# English Pension



## mike456 (19 Feb 2007)

Hi, 

My mother worked in England for a period of 10 Years from 1967 to 1977. uring this time she paid her full stamps/pris on wages. Where would she enquire if she is entitled to a pension she is currently 58. 

Any advice would be helpful.

Thanks in advance


----------



## ClubMan (19 Feb 2007)

Is she living in _Ireland _now? If so then she should contact Welfare and inquire about her entitlements and her possible need to obtain _PRSI _credits in respect of _UK NI _payments made. Or perhaps she may be entitled to a _UK _pension in which case she should contact the _UK DHSS _(or whatever they're called these days). I would start with _Welfare _though.


----------



## Abbeykiller (20 Feb 2007)

For a woman, the entitlement to the UK pension is 40 yrs contributions for full and minimum 10 yrs for 25%. Below 10 yrs contributions entitles her to nothing. So if her 10/11 yrs contributions are confirmed she could be looking at 25% of the weekly pension over there. 
There is also the option of paying voluntary contributions to increase this but I don't know how far back she can do this. They have an office dedicated to people who have moved abroad and they are quite friendly and helpful (Geordie folk !) - call them on 0044 191 225 4811 and have her National Insurance number handy. They will do a State Pension Forecast and advise on what voluntary contributions she could make.

Back in Ireland, regardless of her UK contributions she may qualify for a full pension depending on when, if and for how long she worked here. If not the Irish Welfare can take the UK contributions into account - they have various formulae/rules to apply and best to contact them directly as mentioned above.


----------



## Welfarite (20 Feb 2007)

the irish pension does not kick in until 65/66 years so your mother has a while to go yet and there is no point in contacting them at this stage. Best to ring the Uk number given above and talk to them. AFAIK, you can buy contributions in order to get a pension entitlement (60 in GB, I think). I've heard the Geordies are very helpful ans nice people to talk to and know their stuff! Well worth a phone call!


----------



## Geri Atrick (22 Feb 2007)

Welfarite said:


> the irish pension does not kick in until 65/66 years so your mother has a while to go yet and there is no point in contacting them at this stage. Best to ring the Uk number given above and talk to them. AFAIK, you can buy contributions in order to get a pension entitlement (60 in GB, I think). I've heard the Geordies are very helpful ans nice people to talk to and know their stuff! Well worth a phone call!

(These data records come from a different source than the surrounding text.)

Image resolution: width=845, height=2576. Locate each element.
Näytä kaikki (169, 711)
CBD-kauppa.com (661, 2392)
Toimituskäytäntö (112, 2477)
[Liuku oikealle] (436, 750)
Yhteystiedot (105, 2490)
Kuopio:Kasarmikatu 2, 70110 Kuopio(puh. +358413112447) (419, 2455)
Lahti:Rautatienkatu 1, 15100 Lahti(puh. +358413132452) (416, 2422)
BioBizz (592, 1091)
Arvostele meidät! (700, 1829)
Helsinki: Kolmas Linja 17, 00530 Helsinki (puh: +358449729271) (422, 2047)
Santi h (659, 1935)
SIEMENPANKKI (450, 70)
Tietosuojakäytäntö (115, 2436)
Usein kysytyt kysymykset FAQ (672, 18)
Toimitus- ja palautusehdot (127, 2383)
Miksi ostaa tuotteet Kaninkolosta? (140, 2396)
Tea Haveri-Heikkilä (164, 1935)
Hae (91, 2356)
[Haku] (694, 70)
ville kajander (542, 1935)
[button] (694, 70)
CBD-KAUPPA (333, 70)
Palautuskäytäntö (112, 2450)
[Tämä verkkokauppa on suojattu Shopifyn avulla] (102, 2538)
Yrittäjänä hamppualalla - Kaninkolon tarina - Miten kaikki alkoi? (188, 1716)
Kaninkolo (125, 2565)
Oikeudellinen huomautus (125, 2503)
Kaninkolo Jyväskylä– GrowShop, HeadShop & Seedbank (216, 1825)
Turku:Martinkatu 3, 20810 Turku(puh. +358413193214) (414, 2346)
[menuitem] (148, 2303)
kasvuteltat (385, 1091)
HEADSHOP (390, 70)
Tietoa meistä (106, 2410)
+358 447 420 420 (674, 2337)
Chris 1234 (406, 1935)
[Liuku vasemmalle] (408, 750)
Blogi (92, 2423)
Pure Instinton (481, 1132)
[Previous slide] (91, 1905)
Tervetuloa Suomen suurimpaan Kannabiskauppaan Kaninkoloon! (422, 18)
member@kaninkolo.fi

The phone no I have for The Pension Service is 44191 2187777 . Their website is www.thepensionservice.gov.uk . We lived in England from 59 /67.
They contacted my wife as she approached 60 and encouraged her to apply for a pension . She had actually worked for only two years. She was awarded about £5 a week now about 7. I was also contacted at 65 filled in the form for my eight years and was awarded 36 pence aweek. Every year about this time of the year I get a notification of an increase - I am now up to 41 pence. I rang up initially and had a bit of a joke about it - as has been said the sevice staff are very pleasant. I forgot to ask how they knew our contact details


----------



## Rose (22 Feb 2007)

*Re: Pensions*

Got my pension from England no bother, they contacted me, but as far as the Irish pension people go, they are unreal. Three years down the road and I'm still waiting to see If they are going to give me anything. I did look up a web site and my understanding of it is that I am entitled to something. I would like to know if I am eventually granted anything will it be back dated. It just makes me angry when I think about it so I'll leave it at that.


----------



## ClubMan (22 Feb 2007)

Why is it taking so long? Have you pursued this? If you are having problems then you should consider using the relevant _Welfare _complaints process and/or contact your local elected representatives.


----------



## aircobra19 (22 Feb 2007)

If its back dated, does that have tax issues here?


----------



## Rose (23 Feb 2007)

When I first enquired (over the phone unfortunately) I was immediately told I wouldn't be entitled to anything which I believed, then I began to think after talking to others in similar situations who were getting partial pension that maybe I should make another call,  this time I got a lady who seemed to know a little bit more and suggested I fill in a form and they would take it from there, this I duly did and posted same on 29th or 30th March last year.  Heard nothing from pension people so towards the end of last summer  I rang again and was told that they had no record of my application so I said thats funny because I photocopied everything and I have that here in the house and immediately I got "oh there's something coming up on the computer now".  Eventually on the 1st Nov.06 after representation from someone I got a letter saying I wasnt entitled to anything on my Irish stamps but that my entitlement to a pro-rata old age contributary pension under EU/bilateral agreement regulations based on a combination of Irish and UK social insurance is now being examined. About two weeks ago I rang again and I was told they still hadn't made a decision so I just said to the girl were they hoping I would die and that would finish the hassle. On the 13th Feb last I looked at EUlisses-EU Links & Information on Social Security and my understanding from that is that I am entitled to something so why cant the pension people use this information. I just wonder.


----------



## mailleach (12 Aug 2009)

I taught in England for 4 years. I have been told that one is entiteled to a pension at 60, Is this true and is there an office in Sligo dealing with all this


----------



## roker (23 Aug 2009)

My wife has 8 years UK contributions and was told she will receive no pension from her contributions, however she receives a reduced UK pension as my dependent because I have a 50% UK pension from 22 yrs contributions. When you apply for your UK pension it is done through the Sligo office when you claim your Irish pension. Sligo forward the details.


----------